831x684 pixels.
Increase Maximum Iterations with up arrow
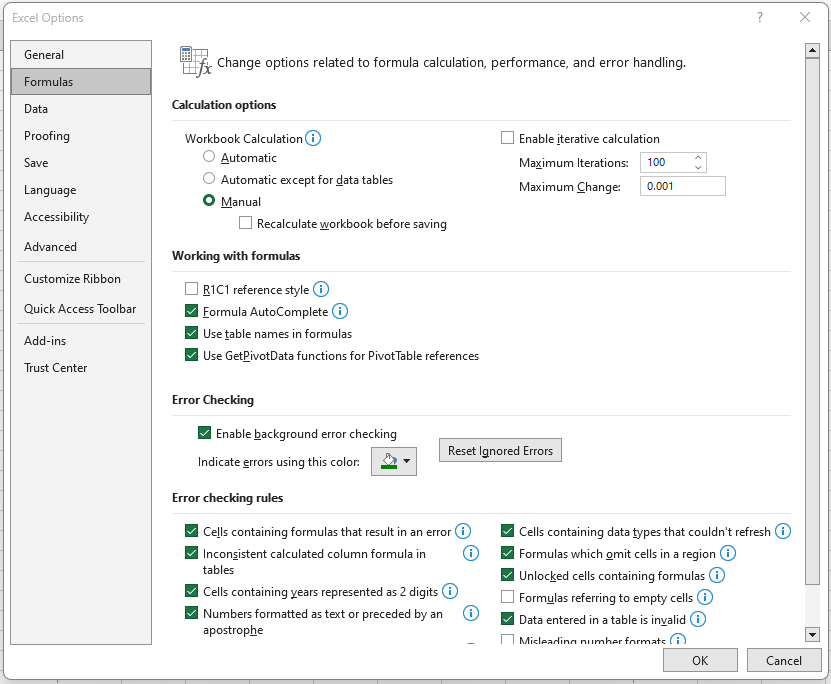pos(698,157)
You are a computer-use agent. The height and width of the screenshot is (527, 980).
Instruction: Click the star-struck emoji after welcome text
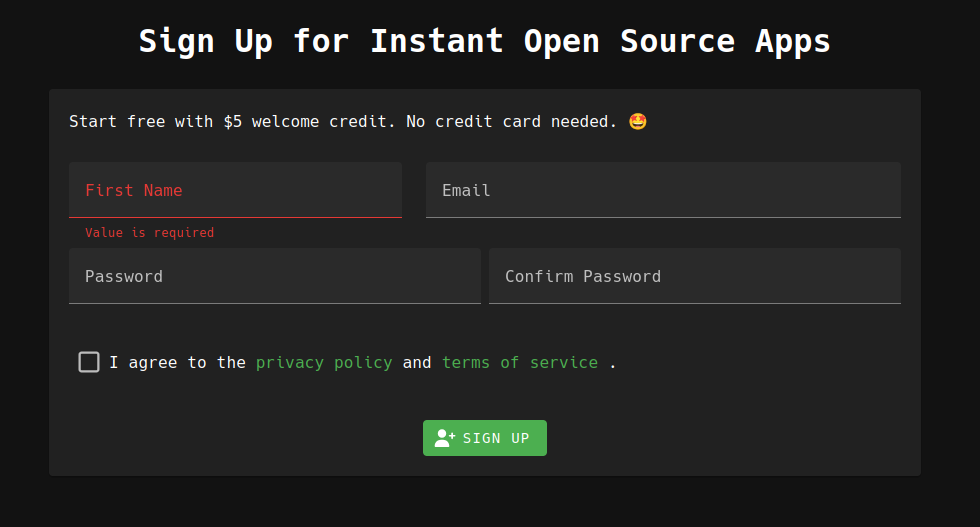(x=638, y=122)
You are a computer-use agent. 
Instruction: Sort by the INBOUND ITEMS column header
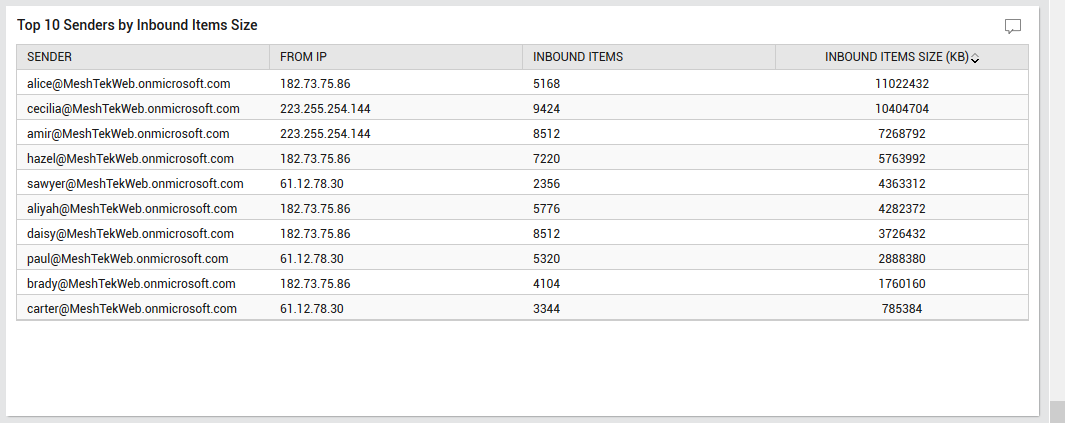click(578, 57)
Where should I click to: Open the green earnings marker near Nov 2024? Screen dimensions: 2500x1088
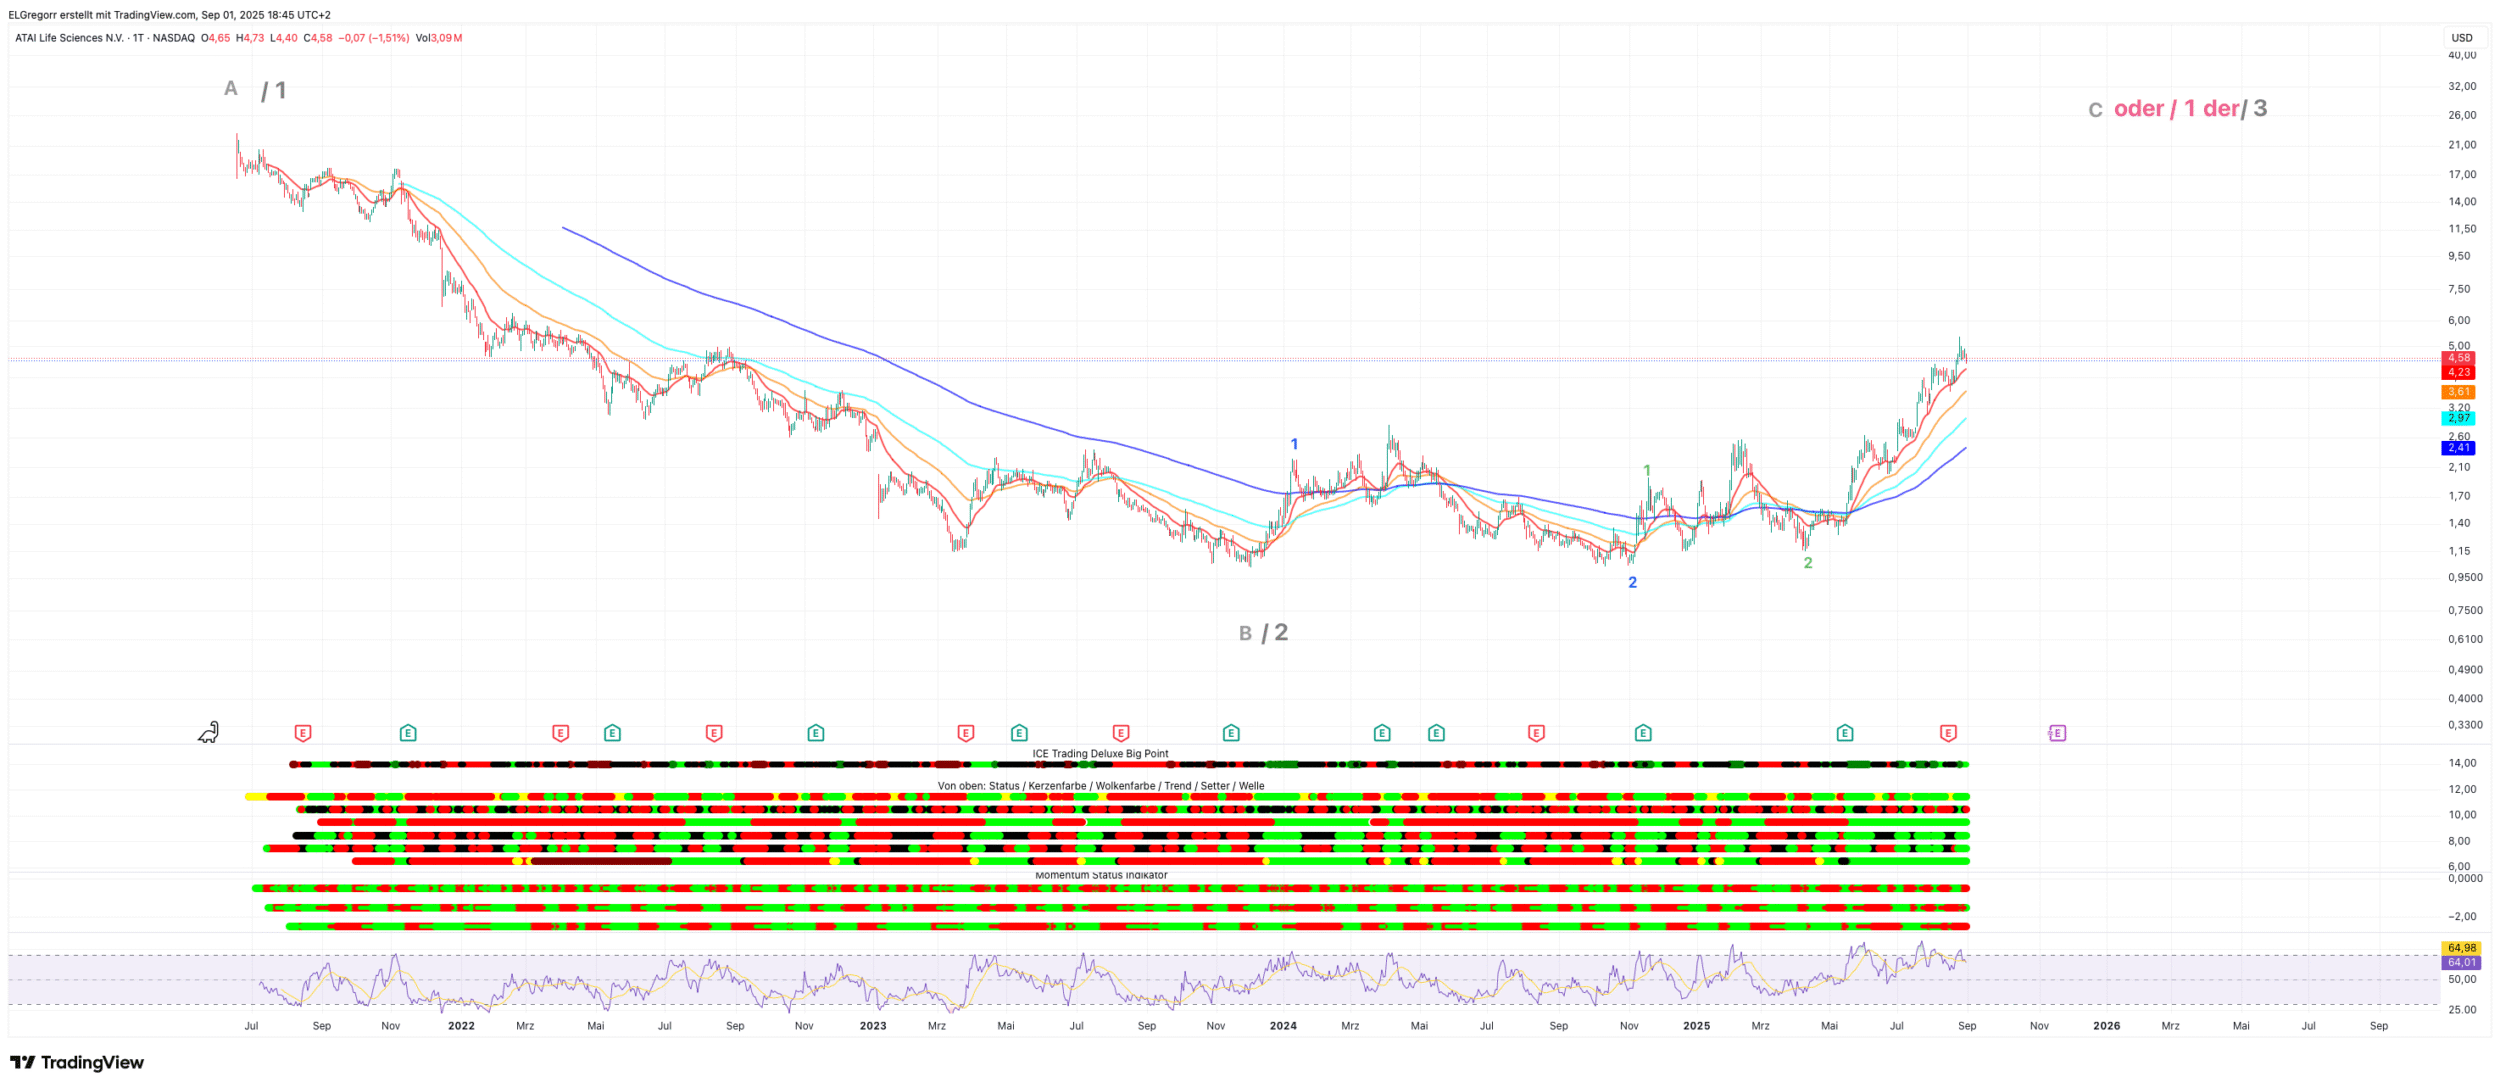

= = = = = = =

■ **Work required**: Render the text lines of all four items above as a Markdown table with the columns "No." and "Text", numbering the rows in order and skipping any blank lines. Leave the pictures out of the answer.

■ **Output of the exercise**:
| No. | Text |
|---|---|
| 1 | 831x684 pixels. |
| 2 | Increase Maximum Iterations with up arrow |
| 3 | pos(698,157) |
| 4 | You are a computer-use agent. The height and width of the screenshot is (527, 980). |
| 5 | Instruction: Click the star-struck emoji after welcome text |
| 6 | (x=638, y=122) |
| 7 | You are a computer-use agent.  |
| 8 | Instruction: Sort by the INBOUND ITEMS column header |
| 9 | click(578, 57) |
| 10 | Where should I click to: Open the green earnings marker near Nov 2024? Screen dimensions: 2500x1088 |